>> start Extract provided

Studio album by Asian Dub Foundation
- Released: 11 May 1998
- Recorded: 1997
- Studio: The Roundhouse Studios
- Genre: Jungle; breakbeat; Bhangra;
- Length: 48:55
- Label: FFRR; London;
- Producer: Asian Dub Foundation; Rex Sargeant; Brendan Lynch; Primal Scream;

Asian Dub Foundation chronology
| R.A.F.I. (1997) | Rafi's Revenge (1998) | Conscious Party (1998) |

Singles from Rafi's Revenge
- "Naxalite" Released: 1997; "Free Satpal Ram" Released: January 1998; "Buzzin'" Released: May 1998; "Black White" Released: 1998;

= Rafi's Revenge =

Rafi's Revenge is a 1998 studio album by Asian Dub Foundation. It peaked at number 20 on the UK Albums Chart. It was shortlisted for the 1998 Mercury Music Prize.

==Critical reception==

Rick Anderson of AllMusic called Rafi's Revenge "an exhausting but exhilarating album," adding that "its depth and complexity of texture keep revealing new surprises with repeated listenings." Matt Diehl of Entertainment Weekly wrote, "Recalling the Clash in their dance-music phase or a more groovealicious Rage Against the Machine, Asian Dub Foundation kick out the jams in Rafi's Revenge with aplomb; in the process, they become more than a caustic Cornershop for club kids."

>> end Extract provided
>> start Raw data

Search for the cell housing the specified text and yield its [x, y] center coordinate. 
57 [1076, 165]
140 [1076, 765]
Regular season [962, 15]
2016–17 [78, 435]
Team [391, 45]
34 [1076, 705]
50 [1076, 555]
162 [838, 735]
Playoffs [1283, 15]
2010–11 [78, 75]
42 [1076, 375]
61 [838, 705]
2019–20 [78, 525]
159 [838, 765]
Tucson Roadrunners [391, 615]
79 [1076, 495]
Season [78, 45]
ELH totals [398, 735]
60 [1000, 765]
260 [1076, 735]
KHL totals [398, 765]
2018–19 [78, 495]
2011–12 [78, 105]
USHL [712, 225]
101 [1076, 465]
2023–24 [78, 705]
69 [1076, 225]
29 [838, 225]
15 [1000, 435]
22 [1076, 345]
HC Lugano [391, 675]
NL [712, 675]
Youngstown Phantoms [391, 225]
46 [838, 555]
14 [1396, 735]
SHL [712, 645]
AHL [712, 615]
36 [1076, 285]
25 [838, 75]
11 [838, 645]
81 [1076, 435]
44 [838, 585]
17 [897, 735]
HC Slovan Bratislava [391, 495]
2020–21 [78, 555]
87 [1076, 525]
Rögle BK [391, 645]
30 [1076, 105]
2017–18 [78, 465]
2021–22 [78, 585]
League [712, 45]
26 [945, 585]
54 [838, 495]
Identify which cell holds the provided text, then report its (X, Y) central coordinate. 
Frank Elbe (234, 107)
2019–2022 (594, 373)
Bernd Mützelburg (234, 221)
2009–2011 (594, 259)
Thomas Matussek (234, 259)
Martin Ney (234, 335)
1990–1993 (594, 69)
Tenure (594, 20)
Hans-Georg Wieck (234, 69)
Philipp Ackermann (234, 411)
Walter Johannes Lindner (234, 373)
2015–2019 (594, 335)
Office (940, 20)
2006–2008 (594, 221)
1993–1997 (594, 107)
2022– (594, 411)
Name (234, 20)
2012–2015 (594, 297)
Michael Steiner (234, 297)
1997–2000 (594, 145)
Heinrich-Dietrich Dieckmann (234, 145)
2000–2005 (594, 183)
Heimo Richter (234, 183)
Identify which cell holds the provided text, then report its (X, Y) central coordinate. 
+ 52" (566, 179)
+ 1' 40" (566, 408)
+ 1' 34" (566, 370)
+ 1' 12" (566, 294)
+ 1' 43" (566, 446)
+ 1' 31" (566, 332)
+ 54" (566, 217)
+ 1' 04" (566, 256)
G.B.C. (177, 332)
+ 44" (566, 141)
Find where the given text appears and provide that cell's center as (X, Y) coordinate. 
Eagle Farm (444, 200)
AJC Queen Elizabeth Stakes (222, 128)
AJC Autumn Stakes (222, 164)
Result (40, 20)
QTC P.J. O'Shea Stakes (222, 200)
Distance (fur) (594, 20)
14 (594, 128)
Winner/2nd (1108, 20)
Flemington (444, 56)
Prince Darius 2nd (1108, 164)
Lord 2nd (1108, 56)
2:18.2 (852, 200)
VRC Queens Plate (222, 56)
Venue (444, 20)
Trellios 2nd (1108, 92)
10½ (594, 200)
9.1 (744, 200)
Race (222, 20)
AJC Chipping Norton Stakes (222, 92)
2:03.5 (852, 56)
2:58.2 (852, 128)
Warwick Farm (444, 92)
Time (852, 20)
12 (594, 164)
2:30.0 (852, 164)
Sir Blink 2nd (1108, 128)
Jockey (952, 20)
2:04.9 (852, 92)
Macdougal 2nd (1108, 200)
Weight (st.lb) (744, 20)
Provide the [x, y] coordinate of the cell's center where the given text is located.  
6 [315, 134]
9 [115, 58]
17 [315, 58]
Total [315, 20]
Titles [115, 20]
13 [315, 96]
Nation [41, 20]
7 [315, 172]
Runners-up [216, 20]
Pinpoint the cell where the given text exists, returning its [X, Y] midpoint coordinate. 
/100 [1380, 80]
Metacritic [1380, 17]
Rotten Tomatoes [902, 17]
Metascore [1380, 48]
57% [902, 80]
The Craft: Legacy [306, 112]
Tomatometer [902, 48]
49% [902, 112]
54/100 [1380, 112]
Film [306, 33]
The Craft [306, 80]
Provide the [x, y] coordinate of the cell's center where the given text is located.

>> end Raw data

What is asked:
1. In the album text, what chart position did Rafi's Revenge peak at on the UK Albums Chart?
2. Return every line of the records that contains the string "where". Case counts.
The records have no connection to the album text.

Solutions:
1. Number 20

2.
Find where the given text appears and provide that cell's center as (X, Y) coordinate. 
Provide the [x, y] coordinate of the cell's center where the given text is located.  
Pinpoint the cell where the given text exists, returning its [X, Y] midpoint coordinate. 
Provide the [x, y] coordinate of the cell's center where the given text is located.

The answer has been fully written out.